Plotting the Results¶

Once the training has completed (which might take while, since we train 8 different routines from scratch), we can take a look at the results.

paraDime’s scatterplot utility function accepts an ax keyword parameter. We can create a grid of Matplotlib axes and, in a loop, pass each axis as ax to create the scatterplot inside the grid.

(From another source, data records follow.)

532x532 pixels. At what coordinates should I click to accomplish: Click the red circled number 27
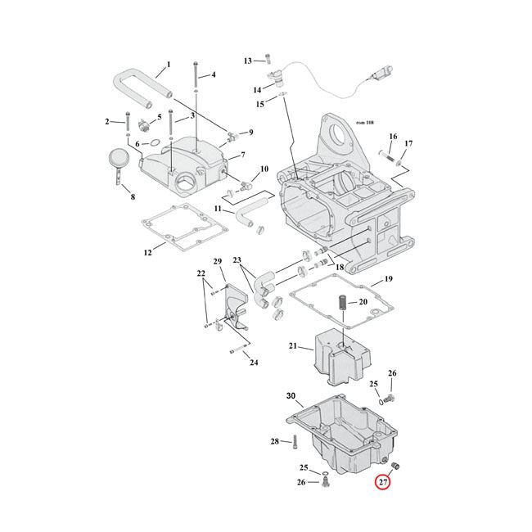click(382, 481)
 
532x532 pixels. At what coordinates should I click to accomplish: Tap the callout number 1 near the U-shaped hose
click(169, 65)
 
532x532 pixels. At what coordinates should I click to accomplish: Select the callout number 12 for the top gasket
click(148, 253)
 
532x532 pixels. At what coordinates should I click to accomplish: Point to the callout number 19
click(389, 279)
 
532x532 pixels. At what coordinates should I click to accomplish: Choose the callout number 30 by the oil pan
click(291, 396)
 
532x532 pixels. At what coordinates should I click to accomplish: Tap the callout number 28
click(274, 442)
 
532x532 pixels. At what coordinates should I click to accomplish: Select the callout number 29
click(218, 261)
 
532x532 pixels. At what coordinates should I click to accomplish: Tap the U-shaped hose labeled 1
click(131, 83)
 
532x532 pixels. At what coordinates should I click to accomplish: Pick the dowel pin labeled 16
click(386, 155)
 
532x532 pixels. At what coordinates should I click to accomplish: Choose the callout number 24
click(254, 363)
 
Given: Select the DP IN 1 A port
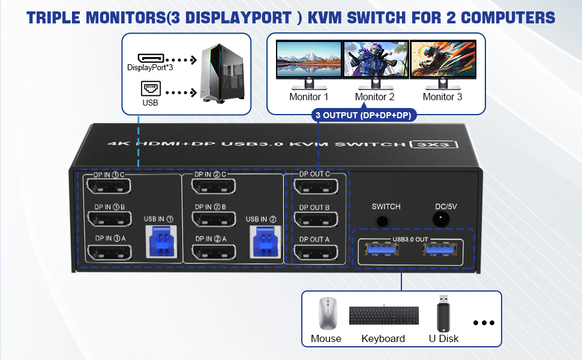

To the final grid cell we add a plot of the accuracies as a function of the losses’ weights:

[7]:

fig = plt.figure(figsize=(15, 15))

for i, (emb, w) in enumerate(zip(embeddings, weights)):
    ax = fig.add_subplot(3, 3, i + 1)

    paradime.utils.plotting.scatterplot(
        emb,
        labels=target_subset,
        ax=ax,
        legend=(i == 0),
        legend_options={"loc": 3},
    )
    ax.set_title(f"w_emb / w_class = {w}")

palette = paradime.utils.plotting.get_color_palette()
ax = fig.add_subplot(3, 3, 9)
ax.plot(weights, train_accuracies, c=palette["petrol"])
ax.plot(weights, test_accuracies, c=palette["aqua"])
ax.set_xscale("log")
ax.legend(["train", "test"])
ax.set_title("Classification accuracy");

The plot in the top left corner shows the embedding of the latent space for pure classification. While the embedding function is random here (because the embedding branch of our model was not trained at all), we can still see some clusters because our model has learned to group classes together in the latent space. With increasing weight on the embedding loss, the plot starts to look more like we would expect a t-SNE of MNIST to look like. Despite this, the classification accuracy remains high, as cen be seen in the accuracy plot on the bottom right. Only for very high weights of the embedding loss, the train accuracy drops. Interetingly though, the test accuracy ramains stable (maybe even increasing ever so slightly). This means that the strong focus on embedding does not hurt the classifier to generalize at all.

In summary, we have succesfully trained a model that can perform both tasks, classification and t-SNE-like embedding, pretty well.